In Section 3.6, we study dynamic programming and Markov decision theory. These topics include a “decision maker,” “policy maker,” or “control” that modify both the transition probabilities and the rewards at each trial of the ‘Markov chain.’ The decision maker attempts to maximize the expected reward, but is typically faced with compromising between immediate reward and the longer-term reward arising from the choice of transition probabilities that lead to ‘high reward’ states. This is a much more challenging problem than the current study of Markov chains with rewards, but a thorough understanding of the current problem provides the machinery to understand Markov decision theory also.

The steady-state expected reward per unit time, assuming a single recurrent class of states, is defined to be the gain, expressed as \(g=\sum_{i} \pi_{i} r_{i}\) where \(\pi_{i}\) is the steady-state probability

Examples of Markov Chains with Rewards

The following examples demonstrate that it is important to understand the transient behavior of rewards as well as the long-term averages. This transient behavior will turn out to be even more important when we study Markov decision theory and dynamic programming.

Example 3.5.1: Expected first-passage time

First-passage times, i.e., the number of steps taken in going from one given state, say \(i\), to another, say 1, are frequently of interest for Markov chains, and here we solve for the expected value of this random variable.

Solution

Since the first-passage time is independent of the transitions after the first entry to state 1, we can modify the chain to convert the final state, say state 1, into a trapping state (a trapping state \(i\) is a state from which there is no exit, i.e., for which \(P_{i i}=1\)). That is, we modify \(P_{11}\) to 1 and \(P_{1 j}\) to 0 for all \(j \neq 1\). We leave \(P_{i j}\) unchanged for all \(i \neq 1\) and all \(j\) (see Figure 3.6). This modification of the chain will not change the probability of any sequence of states up to the point that state 1 is first entered.

Screen Shot 2021-08-31 at 3.11.41 PM.png

Let \(v_{i}\) be the expected number of steps to first reach state 1 starting in state \(i \neq 1\). This number of steps includes the first step plus the expected number of remaining steps to reach state 1 starting from whatever state is entered next (if state 1 is the next state entered, this remaining number is 0).
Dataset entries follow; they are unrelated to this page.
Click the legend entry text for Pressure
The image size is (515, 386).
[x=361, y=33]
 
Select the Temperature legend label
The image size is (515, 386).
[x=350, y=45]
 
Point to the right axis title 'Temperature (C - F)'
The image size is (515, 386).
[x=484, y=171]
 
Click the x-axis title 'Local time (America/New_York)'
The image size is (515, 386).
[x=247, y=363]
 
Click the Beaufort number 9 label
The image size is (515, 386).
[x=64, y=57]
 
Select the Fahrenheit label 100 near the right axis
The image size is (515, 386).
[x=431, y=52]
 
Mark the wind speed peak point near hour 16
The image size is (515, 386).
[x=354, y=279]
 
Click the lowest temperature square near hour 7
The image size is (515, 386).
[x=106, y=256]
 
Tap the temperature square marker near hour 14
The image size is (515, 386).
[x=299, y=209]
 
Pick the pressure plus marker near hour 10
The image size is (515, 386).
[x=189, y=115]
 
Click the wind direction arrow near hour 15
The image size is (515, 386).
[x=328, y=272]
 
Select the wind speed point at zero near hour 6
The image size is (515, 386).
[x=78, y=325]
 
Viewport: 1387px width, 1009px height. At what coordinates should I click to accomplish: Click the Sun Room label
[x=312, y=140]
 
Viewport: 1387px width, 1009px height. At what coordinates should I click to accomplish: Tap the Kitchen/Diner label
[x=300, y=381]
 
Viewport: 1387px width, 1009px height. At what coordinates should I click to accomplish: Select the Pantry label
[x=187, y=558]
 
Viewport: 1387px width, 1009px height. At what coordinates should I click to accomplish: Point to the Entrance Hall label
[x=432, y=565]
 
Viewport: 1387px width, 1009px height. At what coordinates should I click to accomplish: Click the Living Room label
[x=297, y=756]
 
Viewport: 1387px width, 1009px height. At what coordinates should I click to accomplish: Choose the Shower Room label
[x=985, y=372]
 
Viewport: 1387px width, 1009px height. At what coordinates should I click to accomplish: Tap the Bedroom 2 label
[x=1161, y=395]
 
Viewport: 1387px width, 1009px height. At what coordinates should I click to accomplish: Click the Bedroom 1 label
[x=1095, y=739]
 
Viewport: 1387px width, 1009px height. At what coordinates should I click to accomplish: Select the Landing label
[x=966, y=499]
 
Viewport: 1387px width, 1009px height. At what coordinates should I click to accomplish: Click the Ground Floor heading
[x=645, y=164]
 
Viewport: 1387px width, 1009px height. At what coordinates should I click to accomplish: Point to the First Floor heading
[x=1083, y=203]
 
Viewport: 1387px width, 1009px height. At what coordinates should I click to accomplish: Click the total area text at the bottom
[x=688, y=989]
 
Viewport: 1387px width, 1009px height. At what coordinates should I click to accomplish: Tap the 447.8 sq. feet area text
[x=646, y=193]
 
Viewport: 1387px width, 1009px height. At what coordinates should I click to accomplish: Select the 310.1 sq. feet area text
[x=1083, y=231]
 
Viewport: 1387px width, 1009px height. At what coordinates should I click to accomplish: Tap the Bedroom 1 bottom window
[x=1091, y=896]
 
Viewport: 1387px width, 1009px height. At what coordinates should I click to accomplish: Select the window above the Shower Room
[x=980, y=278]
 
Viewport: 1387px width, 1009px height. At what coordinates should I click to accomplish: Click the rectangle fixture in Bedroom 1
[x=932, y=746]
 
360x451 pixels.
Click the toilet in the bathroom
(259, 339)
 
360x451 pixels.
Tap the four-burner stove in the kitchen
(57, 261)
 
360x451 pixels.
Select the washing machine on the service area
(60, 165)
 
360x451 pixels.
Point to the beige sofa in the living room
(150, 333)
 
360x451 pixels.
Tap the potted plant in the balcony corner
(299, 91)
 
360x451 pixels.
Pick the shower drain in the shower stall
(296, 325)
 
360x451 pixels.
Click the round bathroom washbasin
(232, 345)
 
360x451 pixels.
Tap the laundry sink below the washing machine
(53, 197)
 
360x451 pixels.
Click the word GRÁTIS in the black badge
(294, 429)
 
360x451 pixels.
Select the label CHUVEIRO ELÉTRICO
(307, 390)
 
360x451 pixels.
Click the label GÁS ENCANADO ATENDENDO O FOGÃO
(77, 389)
Thus, for the chain in Figure 3.6, we have the equations

\(\begin{aligned}
v_{2} &=1+P_{23} v_{3}+P_{24} v_{4} \\
v_{3} &=1+P_{32} v_{2}+P_{33} v_{3}+P_{34} v_{4} \\
v_{4} &=1+P_{42} v_{2}+P_{43} v_{3}
\end{aligned}\)

For an arbitrary chain of M states where 1 is a trapping state and all other states are transient, this set of equations becomes

\[v_{i}=1+\sum_{j \neq 1} P_{i j} v_{j} ; \quad i \neq 1\label{3.31} \]

If we define \(r_{i}=1\) for \(i \neq 1\) and \(r_{i}=0\) for \(i=1\), then \(r_{i}\) is a unit reward for not yet entering the trapping state, and \(v_{i}\) is the expected aggregate reward before entering the trapping state. Thus by taking \(r_{1}=0\), the reward ceases upon entering the trapping state, and \(v_{i}\) is the expected transient reward, i.e., the expected first-passage time from state \(i\) to state 1. Note that in this example, rewards occur only in transient states. Since transient states have zero steady-state probabilities, the steady-state gain per unit time, \(g=\sum_{i} \pi_{i} r_{i}\), is 0.

If we define \(v_{1}=0\), then (3.31), along with \(v_{1}=0\), has the vector form

\[\boldsymbol{v}=\boldsymbol{r}+[P] \boldsymbol{v} ; \quad v_{1}=0\label{3.32} \]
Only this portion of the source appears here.